__Problem description__: Reproduce the entries below verbatim, from the line that contains "has height=478, width=1024." through the line that contains "tap(31, 198)", including both of those lines.

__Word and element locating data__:
'''
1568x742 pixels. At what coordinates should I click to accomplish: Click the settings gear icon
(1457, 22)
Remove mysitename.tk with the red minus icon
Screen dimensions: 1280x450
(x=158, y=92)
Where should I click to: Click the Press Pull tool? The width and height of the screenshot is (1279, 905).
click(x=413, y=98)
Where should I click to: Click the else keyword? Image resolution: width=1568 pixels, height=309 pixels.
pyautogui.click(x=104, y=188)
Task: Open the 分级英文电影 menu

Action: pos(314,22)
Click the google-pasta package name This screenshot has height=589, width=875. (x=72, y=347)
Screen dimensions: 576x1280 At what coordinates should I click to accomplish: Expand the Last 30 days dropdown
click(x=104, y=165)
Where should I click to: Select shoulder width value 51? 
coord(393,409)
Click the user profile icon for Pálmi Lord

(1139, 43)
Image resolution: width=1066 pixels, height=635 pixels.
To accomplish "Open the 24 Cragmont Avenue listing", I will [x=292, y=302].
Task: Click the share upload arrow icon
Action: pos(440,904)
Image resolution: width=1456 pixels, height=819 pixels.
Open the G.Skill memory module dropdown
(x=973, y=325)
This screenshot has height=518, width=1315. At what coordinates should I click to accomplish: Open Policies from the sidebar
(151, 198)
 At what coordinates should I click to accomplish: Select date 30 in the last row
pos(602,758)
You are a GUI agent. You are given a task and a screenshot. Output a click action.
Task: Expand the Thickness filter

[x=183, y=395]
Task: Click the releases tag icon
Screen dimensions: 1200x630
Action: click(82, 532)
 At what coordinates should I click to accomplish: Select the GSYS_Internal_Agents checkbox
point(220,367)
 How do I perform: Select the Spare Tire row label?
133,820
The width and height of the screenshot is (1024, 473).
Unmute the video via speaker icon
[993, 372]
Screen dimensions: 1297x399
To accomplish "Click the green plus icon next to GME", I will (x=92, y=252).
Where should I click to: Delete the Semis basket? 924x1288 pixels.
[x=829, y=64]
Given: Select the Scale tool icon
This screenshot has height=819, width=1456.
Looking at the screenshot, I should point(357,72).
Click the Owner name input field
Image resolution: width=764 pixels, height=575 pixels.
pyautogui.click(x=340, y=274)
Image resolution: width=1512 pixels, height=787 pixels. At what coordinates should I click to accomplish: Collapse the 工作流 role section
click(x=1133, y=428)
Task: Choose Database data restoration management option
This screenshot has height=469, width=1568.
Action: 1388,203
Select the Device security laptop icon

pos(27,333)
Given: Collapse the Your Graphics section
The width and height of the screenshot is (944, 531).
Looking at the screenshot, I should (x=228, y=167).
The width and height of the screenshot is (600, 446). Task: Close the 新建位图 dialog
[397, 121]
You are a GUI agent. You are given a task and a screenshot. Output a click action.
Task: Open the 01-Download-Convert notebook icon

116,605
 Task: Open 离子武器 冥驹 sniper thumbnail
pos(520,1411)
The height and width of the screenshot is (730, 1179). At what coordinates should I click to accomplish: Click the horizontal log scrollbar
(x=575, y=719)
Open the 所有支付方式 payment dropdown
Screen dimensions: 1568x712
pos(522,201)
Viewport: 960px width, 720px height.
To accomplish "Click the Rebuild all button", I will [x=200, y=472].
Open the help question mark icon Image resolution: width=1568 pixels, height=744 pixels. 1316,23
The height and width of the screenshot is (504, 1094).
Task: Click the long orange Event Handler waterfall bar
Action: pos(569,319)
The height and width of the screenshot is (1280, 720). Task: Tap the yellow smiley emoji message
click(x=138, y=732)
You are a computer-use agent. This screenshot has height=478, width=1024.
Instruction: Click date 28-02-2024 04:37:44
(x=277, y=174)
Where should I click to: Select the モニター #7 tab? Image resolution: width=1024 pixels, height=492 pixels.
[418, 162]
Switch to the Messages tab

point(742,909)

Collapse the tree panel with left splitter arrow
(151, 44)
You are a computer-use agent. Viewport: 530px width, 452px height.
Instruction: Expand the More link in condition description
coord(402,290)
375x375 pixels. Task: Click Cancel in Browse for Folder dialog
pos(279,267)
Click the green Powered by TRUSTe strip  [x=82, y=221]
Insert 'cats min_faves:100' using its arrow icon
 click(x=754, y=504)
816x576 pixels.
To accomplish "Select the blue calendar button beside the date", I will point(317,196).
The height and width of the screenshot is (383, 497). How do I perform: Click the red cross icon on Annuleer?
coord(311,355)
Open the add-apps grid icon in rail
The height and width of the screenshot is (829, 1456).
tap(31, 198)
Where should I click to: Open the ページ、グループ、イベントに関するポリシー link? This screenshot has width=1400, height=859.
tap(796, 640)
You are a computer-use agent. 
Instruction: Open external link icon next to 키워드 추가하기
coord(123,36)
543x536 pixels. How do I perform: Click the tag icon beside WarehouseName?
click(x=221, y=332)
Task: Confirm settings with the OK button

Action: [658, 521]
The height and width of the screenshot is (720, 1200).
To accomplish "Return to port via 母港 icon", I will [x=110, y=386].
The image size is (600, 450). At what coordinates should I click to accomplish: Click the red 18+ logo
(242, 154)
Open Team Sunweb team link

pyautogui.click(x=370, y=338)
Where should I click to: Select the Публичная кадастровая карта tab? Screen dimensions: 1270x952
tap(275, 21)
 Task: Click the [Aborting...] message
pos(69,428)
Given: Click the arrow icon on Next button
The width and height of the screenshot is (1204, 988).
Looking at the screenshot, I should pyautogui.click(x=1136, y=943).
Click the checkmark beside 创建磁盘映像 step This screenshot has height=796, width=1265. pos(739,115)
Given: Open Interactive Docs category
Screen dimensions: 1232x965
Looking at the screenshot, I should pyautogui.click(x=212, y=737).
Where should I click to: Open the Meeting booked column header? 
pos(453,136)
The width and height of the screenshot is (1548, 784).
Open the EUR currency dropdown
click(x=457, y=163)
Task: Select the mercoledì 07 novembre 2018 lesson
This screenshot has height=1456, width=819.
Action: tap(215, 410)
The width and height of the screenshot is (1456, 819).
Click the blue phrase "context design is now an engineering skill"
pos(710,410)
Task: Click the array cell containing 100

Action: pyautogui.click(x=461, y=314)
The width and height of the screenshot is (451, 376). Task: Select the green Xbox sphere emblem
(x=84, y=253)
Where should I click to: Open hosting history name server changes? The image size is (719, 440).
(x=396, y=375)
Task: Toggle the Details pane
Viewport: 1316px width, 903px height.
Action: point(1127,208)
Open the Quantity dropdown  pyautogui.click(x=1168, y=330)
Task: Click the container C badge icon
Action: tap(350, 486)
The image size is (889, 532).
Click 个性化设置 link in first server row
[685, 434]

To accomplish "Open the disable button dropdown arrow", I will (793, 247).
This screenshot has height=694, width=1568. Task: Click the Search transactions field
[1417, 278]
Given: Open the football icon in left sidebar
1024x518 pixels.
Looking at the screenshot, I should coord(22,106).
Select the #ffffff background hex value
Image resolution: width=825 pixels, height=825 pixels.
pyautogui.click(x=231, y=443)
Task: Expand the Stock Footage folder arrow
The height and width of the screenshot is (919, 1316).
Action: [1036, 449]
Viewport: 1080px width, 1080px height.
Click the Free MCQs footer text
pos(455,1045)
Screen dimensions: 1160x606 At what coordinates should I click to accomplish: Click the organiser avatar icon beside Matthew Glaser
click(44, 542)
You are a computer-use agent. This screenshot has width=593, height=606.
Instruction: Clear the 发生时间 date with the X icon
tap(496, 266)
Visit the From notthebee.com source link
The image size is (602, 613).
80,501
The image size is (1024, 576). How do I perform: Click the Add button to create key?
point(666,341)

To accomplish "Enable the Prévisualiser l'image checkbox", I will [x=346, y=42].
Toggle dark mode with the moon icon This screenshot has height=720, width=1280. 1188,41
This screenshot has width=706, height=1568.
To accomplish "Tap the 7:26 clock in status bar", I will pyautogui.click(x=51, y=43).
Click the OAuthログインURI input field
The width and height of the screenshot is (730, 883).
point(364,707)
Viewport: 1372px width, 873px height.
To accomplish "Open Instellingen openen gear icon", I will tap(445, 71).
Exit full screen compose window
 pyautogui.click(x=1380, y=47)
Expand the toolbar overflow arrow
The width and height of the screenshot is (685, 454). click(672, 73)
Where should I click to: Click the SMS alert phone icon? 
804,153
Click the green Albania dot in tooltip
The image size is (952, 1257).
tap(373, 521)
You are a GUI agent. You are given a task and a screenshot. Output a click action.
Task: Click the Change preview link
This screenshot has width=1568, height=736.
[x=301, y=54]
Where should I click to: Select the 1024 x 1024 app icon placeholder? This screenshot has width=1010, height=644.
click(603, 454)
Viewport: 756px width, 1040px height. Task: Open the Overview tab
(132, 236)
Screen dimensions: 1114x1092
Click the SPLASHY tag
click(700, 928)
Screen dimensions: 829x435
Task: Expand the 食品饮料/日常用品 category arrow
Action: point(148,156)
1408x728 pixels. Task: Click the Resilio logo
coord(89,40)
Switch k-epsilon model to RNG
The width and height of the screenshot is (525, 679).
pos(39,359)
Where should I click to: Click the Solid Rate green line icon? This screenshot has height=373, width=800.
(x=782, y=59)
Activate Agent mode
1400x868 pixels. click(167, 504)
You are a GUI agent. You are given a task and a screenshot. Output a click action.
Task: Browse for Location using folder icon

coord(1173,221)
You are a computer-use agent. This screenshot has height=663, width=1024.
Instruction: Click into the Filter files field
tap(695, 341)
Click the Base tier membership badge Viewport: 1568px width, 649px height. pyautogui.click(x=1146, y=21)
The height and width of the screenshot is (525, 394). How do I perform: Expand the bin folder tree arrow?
'''
__Response__:
You are a computer-use agent. This screenshot has height=478, width=1024.
Instruction: Click date 28-02-2024 04:37:44
(x=277, y=174)
Where should I click to: Select the モニター #7 tab? Image resolution: width=1024 pixels, height=492 pixels.
[418, 162]
Switch to the Messages tab

point(742,909)

Collapse the tree panel with left splitter arrow
(151, 44)
You are a computer-use agent. Viewport: 530px width, 452px height.
Instruction: Expand the More link in condition description
coord(402,290)
375x375 pixels. Task: Click Cancel in Browse for Folder dialog
pos(279,267)
Click the green Powered by TRUSTe strip  [x=82, y=221]
Insert 'cats min_faves:100' using its arrow icon
 click(x=754, y=504)
816x576 pixels.
To accomplish "Select the blue calendar button beside the date", I will point(317,196).
The height and width of the screenshot is (383, 497). How do I perform: Click the red cross icon on Annuleer?
coord(311,355)
Open the add-apps grid icon in rail
The height and width of the screenshot is (829, 1456).
tap(31, 198)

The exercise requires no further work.